We will collect 2 kinds of images
Face closeups
Body images
This is important because we want the model to be able to accurately generate the person in all kinds of images - closeups, portraits, upper body shots, full body shots etc.
Common Tips
Do Not include images that are low res, blurry or with bad lighting (includes colored lighting) and shadowed faces
Do Not pick images that include anybody else in it - no faces/bodies nothing
The ratio of face images : body images should be 1.5x-2x
Avoid adding multiple images from the same photoshoot (the model will overfit to recreate the same lighting)
Face Images
Search google images/bing images/reddit for celebrity-name face
Download every single image where the face is clearly visible and the resolution is greater than 1k on each side
Pick and select at least 30 images - upto 50
Make sure you get multiple images of every hairstyle you want to train it for e.g. blonde curly, back and green, white, pink etc.
If the person wears glasses, get variations of those as well - Once the images are ready, go to presize.io and upload all the images
Crop all face images to a size of 512x512 - without losing chunks (no cut off face, chin, hair etc) - Crop until the person's neck/shoulder (nothing more)
Download this zip file
Extract and now you will have 30-50 images out of which you need to pick 25-30
In the final resultant set, include as many angles as possible (left facing, from top, from below, right facing, front) and as many hairstyles
As much as possible avoid duplicates of the same hairstyle (unless the person consistently has the same one/ you want the character to lean towards that hairstyle)
After deleting duplicates and culling the comparatively bad ones, you should be left with 25-30 really high quality images that showcase the person's face very well.
Body Images
All the above rules apply - collect 20-40 images
Crop until the waist or just below, no need to include feet (unless you want that to be replicated 😉)
Crop to a size of 512x768
Include different clothes shots and ensure at least 2-3 standing shots where 90% of the body is visible
If you want the model to replicate a specific body part accurately (include multiple images of the same in different angles)
No obstructions (nothing in front of the body like a desk, handbag etc.)
Resolution of the original image at least 1k on both sides
Include multiple zoom levels - but more of upper body (head to abdomen)
After the selection process, pick 15-20 good images
[Index]
Trigger word - The way SD works is that it looks at an image and it's tags and associates one with the other.

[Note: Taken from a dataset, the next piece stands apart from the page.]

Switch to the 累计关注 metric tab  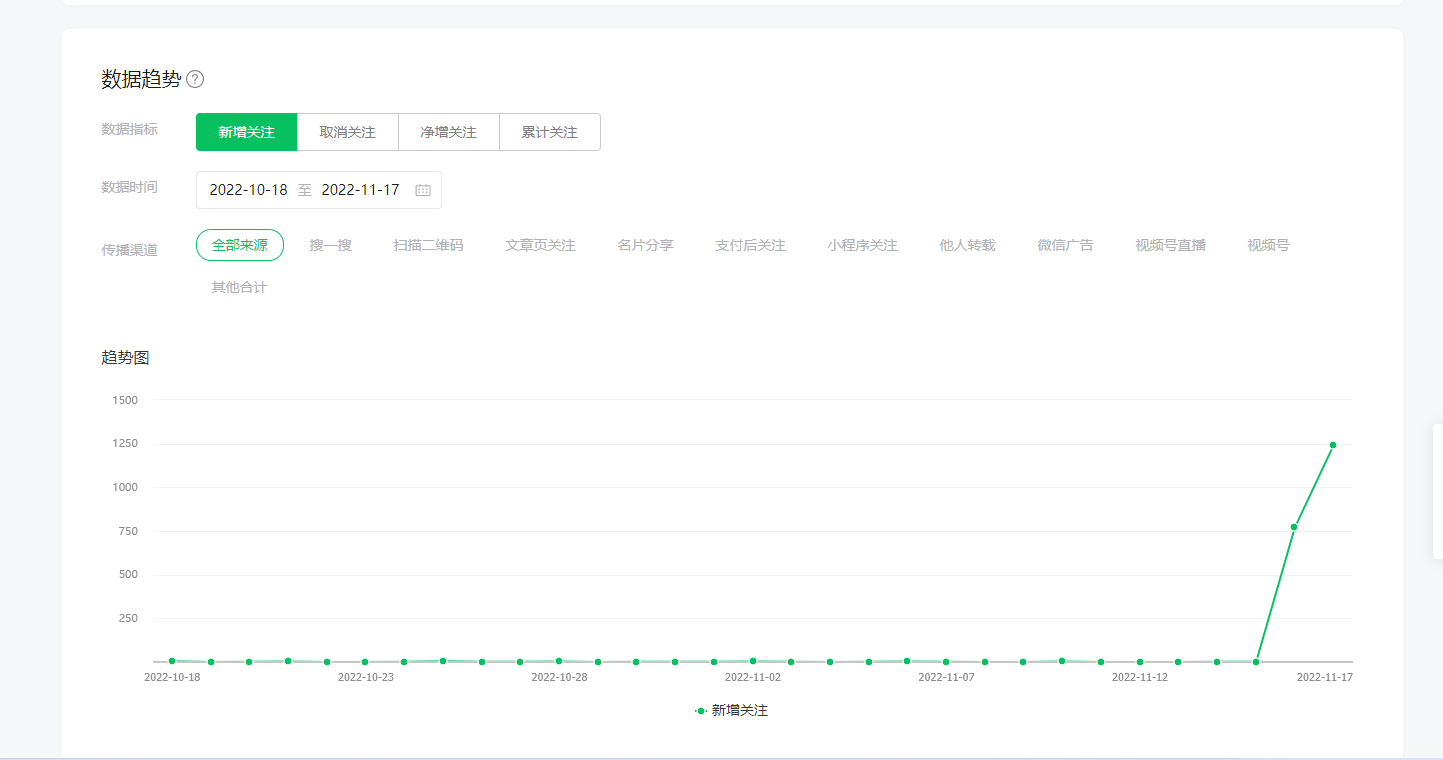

For example - given enough images of a tree with the tag tree
it learns to associate the general shape of a tree whenever the word tree
is used in the prompt.
So if we are training a LoRA of Emma Watson and we use the words emma watson
in the prompt, SD will try and generate it's internal association of that word. We don't want that - we instead want to choose a word that SD probably hasn't encountered before like 3mm4w4ts0n
.
Since this word probably doesn't mean anything to SD, we can isolate our model's training when generating images.
Other guides say this doesn't matter(even a reddit post by the creators of SD) but I use it anyway.
Repeats - This is the number of times we want a single image to be repeated during training. Different guides have different recommendations on picking this number - feel free to experiment.
Folder Structure
Now you need to pick a trigger for the model and create the folders necessary for kohya to train on them.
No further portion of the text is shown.